Protesters demanding Florida revisit their "stand your ground" law camped out at the state capital in Tallahassee met with Gov. Rick Scott on Thursday evening. Scott told the group that he ultimately will not call a special session to repeal the law, according to the Associated Press.
Florida's "stand your ground" law has come to the spotlight after George Zimmerman was acquitted of second-degree murder in the shooting death of Trayvon Martin. While Zimmerman's attorneys did not specifically invoke the "stand your ground" law in their defense the jury was told to consider it when deciding whether or not Zimmerman acted in self-defense, according to CNN.
The Florida law says:
"A person who is not engaged in an unlawful activity and who is attacked in any other place where he or she has a right to be has no duty to retreat and has the right to stand his or her ground and meet force with force, including deadly force if he or she reasonably believes it is necessary to do so to prevent death or great bodily harm to himself or herself or another or to prevent the commission of a forcible felony."
The protesters are members of a group called Dream Defenders that tries to promote social change through nonviolence. They had been camped out at the state capital with hopes to speak with Scott for three day, according to CNN.
Scott met with seven of the protestors in a conference room for close to an hour on Thursday night. While the meeting was cordial the protesters did not hear the answer they were hoping to as Scott refused to budge in his support of the law, according to the Huffington Post.
"Tonight, the protesters again asked that I call a special session of the legislature to repeal Florida's 'stand your ground' law," Scott said in a statement. "I told them that I agree with the Task Force on Citizen Safety and Protection, which concurred with the law. I also reminded them of their right to share their views with their state legislators and let them know their opinions on the law."

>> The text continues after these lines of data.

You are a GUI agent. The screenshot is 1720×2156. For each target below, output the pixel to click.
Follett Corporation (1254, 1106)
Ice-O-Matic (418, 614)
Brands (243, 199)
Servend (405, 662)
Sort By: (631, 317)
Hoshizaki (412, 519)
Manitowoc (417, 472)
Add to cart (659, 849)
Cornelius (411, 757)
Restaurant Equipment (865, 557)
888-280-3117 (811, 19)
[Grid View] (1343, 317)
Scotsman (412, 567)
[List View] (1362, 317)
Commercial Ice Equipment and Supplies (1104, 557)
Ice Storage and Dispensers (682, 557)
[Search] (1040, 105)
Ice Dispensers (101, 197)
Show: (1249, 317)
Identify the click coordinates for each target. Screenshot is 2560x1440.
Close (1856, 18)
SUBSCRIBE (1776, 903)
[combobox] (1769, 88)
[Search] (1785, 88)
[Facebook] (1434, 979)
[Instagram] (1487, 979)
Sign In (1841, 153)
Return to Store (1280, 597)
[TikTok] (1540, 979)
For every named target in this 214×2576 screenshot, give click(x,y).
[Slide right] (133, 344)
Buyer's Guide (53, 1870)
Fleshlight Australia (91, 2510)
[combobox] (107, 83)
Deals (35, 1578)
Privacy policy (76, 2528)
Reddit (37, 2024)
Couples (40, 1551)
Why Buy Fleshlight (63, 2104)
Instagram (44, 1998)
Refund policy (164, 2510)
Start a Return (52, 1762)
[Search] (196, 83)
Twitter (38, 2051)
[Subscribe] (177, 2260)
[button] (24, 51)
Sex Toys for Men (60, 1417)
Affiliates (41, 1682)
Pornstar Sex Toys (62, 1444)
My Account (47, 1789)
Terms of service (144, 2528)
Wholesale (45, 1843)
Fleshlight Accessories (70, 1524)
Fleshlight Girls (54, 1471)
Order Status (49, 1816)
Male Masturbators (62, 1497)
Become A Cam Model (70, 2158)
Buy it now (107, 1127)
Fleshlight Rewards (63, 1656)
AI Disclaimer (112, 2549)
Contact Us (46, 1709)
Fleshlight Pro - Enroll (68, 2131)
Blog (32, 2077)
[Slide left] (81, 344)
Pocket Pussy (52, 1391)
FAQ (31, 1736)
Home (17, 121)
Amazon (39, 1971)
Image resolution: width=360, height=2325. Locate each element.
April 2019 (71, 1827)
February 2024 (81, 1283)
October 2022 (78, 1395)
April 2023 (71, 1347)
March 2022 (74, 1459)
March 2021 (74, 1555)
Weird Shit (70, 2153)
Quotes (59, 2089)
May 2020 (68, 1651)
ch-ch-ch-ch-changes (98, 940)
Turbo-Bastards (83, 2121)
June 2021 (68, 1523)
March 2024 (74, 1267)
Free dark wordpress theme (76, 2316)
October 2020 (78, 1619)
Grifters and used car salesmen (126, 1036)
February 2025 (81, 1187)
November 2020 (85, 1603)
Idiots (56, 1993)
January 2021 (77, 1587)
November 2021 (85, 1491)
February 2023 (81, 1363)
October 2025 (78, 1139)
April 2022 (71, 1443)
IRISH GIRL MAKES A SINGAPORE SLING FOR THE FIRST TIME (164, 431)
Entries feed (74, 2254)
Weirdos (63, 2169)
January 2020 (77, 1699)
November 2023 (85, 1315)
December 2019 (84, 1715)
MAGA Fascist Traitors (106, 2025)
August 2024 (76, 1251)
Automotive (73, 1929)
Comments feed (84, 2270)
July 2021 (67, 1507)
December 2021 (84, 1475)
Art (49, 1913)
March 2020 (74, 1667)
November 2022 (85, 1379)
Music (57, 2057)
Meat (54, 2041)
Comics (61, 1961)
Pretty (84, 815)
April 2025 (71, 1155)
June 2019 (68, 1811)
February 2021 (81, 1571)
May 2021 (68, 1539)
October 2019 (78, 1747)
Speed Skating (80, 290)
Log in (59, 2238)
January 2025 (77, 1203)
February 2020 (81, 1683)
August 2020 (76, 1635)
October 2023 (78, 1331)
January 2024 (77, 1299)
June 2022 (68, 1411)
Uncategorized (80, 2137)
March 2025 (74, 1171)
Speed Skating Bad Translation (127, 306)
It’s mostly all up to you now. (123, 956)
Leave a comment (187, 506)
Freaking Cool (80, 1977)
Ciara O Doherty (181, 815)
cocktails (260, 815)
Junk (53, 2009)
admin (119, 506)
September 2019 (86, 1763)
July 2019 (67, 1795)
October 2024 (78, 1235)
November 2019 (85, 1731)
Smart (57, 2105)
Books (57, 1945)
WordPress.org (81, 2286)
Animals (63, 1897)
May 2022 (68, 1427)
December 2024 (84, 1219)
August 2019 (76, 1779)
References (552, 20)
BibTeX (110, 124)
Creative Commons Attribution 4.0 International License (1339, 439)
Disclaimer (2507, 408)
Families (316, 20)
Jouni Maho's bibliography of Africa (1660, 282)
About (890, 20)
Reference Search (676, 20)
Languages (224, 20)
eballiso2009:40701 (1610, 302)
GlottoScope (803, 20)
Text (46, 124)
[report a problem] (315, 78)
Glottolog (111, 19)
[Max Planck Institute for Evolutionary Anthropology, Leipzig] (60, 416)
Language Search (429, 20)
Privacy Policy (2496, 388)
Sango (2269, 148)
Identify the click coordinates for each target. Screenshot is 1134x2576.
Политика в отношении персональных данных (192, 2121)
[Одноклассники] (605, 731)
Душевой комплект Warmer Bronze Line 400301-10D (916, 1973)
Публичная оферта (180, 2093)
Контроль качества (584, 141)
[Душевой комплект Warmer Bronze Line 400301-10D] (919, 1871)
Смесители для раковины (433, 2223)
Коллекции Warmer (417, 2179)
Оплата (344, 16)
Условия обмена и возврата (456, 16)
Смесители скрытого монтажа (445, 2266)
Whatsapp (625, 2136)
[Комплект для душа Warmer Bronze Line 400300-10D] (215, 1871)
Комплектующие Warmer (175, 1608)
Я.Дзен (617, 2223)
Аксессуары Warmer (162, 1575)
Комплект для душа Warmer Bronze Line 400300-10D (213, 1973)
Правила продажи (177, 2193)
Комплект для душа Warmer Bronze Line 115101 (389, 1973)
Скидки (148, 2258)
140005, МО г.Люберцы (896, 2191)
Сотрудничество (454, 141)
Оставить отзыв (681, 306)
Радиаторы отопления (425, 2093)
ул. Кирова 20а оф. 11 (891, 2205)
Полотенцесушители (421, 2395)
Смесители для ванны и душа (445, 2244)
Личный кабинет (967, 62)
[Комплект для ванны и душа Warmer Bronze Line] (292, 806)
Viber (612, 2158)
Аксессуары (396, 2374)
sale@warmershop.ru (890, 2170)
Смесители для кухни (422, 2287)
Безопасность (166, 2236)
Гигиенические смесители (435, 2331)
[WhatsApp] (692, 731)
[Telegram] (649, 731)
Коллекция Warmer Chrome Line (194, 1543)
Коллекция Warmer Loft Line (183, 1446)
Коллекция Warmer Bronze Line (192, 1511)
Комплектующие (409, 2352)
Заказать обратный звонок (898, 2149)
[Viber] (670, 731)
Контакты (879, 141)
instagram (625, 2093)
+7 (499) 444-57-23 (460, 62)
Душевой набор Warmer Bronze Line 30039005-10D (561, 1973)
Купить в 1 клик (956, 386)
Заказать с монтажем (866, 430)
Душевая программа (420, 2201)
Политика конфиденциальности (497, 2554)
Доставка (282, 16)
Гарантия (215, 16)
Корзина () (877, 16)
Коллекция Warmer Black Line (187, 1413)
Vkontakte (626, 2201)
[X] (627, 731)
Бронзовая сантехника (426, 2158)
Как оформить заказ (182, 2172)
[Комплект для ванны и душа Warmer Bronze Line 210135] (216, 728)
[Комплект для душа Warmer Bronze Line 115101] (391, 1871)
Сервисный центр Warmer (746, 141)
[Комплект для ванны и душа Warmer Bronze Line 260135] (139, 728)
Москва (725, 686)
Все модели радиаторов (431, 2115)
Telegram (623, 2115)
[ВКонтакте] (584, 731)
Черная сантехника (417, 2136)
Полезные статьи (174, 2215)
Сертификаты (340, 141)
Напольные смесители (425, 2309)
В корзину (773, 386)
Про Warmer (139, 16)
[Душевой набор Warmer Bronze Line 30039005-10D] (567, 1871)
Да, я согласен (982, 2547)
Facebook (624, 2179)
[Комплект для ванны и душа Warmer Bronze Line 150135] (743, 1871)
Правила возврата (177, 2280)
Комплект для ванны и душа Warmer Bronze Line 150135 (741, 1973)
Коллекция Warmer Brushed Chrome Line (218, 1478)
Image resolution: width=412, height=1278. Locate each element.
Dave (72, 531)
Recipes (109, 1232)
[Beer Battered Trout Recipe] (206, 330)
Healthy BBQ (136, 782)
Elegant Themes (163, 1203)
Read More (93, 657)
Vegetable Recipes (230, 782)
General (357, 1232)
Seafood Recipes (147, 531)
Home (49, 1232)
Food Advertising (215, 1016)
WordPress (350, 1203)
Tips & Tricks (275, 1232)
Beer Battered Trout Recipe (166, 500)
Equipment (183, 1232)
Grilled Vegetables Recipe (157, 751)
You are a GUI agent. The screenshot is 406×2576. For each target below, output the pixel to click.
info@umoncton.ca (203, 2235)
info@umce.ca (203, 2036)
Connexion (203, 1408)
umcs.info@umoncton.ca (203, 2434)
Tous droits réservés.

"We're not here to play games," Phillip Agnew, executive director of Dream Defenders, said after the meeting. "We're very serious about this. And it pains our heart that we do live in a state where a child can be killed just for the way he looks."
One Florida legislator is expected to introduce legislation to change the self-defense law, according to CNN.
"We have a clear case that shows 'stand your ground' has very troubling problems, and those problems are central to the well-being of Floridians," Senate Democratic Leader Chris Smith said.
U.S. Attorney General Eric Holder has come out against Florida's law as well as the similar laws that exist in 22 other states. Holder has said that the law is trying to "fix something that was never broken" and that it promotes "violent situations to escalate in public," according to CNN.
"The attorney general fails to understand that self-defense is not a concept, it's a fundamental human right," Chris Cox, executive director of the National Rifle Association's Institute for Legislative Action, said. "To send a message that legitimate self-defense is to blame is unconscionable."